HIV Dynamics and Replication Program
Building 560, Room 11-86
Frederick, MD 21702
Viral RNA Splicing and Oncogenesis
Zheng first identified RNA cis-elements in regulation of alternative RNA splicing in papillomavirus in 1996 and has been studying protein-RNA interactions and their consequences in various infections with tumorviruses, including high-risk human papillomaviruses and Kaposi sarcoma-associated herpesvirus. This study aims to understand how RNA splicing and small regulatory RNAs regulate the expression of viral and host genes in viral carcinogenesis. The long-term goal is to develop a series of therapeutic approaches to control viral or cellular gene expression for cancer treatment and to identify biomarkers for clinical diagnosis and prognosis.
1) Papillomavirus infection and viral gene expression. Human papillomavirus type 16 (HPV16) or 18 (HPV18) infection, acquired primarily via sexual transmission, is widely recognized as a leading cause of cervical and anal cancer. Persistent infection with oncogenic or high-risk HPVs in other tissues also leads to the development of cancers. Two viral oncoproteins, E6 and E7, of oncogenic HPVs are involved in cervical carcinogenesis and are known to destabilize cellular tumor suppressor proteins and to induce aberrant expression of a subset of oncogenic and tumor-suppressive miRNAs. In HPV16- and HPV18-infected cells, E6 and E7 are transcribed as a single bicistronic E6E7 RNA bearing 3 exons and 2 introns, with the intron 1 in the E6 coding region. Splicing of the intron 1 in E6E7 pre-mRNA disrupts the E6 ORF, but is required to reinitiate translation of the E7 ORF downstream. Thus, RNA splicing regulates the production of viral E6 and E7.

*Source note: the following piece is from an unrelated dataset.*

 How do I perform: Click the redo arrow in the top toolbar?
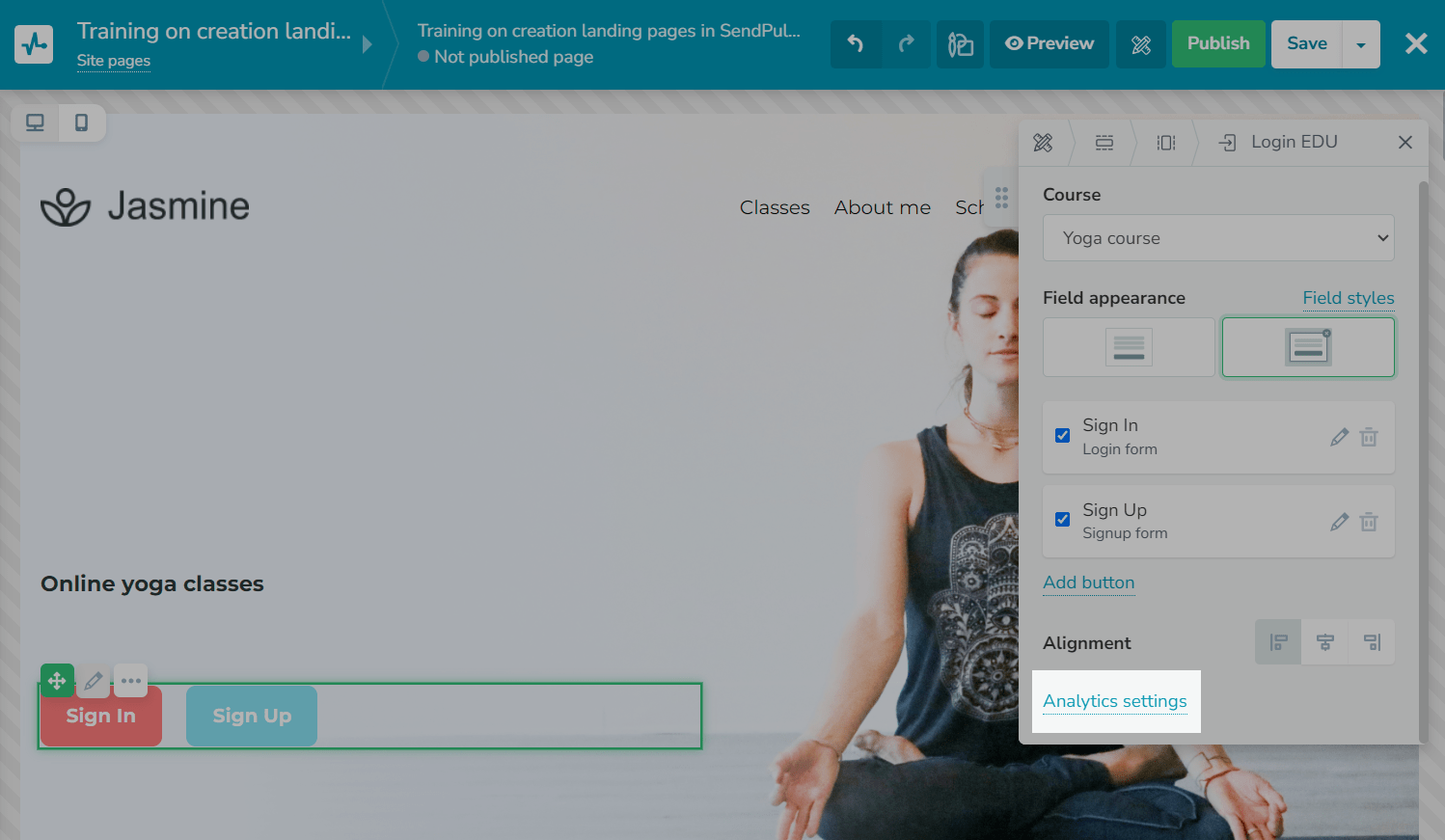[x=906, y=44]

We found that cellular RNA splicing factors, including SRSF3 (SRp20), control virus early-to-late switch through binding to viral RNA cis-elements. We demonstrated that SRp20 is a proto-oncogene essential for cell proliferation. When overexpressed, it induces tumor formation. Together, the HPV infection-induced degradation of host tumor suppressive proteins, aberrant expression of oncogenic and tumor-suppressive miRNAs, and enhancement of SRp20 expression could be three distinguishable mechanisms leading to the development of cervical cancer.
2) KSHV gene expression and post-transcriptional regulation. KSHV is a lymphotropic DNA tumor virus that induces Kaposi sarcoma (KS), primary effusion lymphoma (PEL) or body cavity-based B-cell lymphoma, and multicentric Castleman disease (MCD). Among those malignancies, KS occurs frequently in the patients infected with HIV. PEL and MCD feature increased levels of cytokines (IL6 and IL10). Latent KSHV infection in KS lesions and PEL-derived B cells can be reactivated as lytic KSHV infection by various stress conditions or inflammation.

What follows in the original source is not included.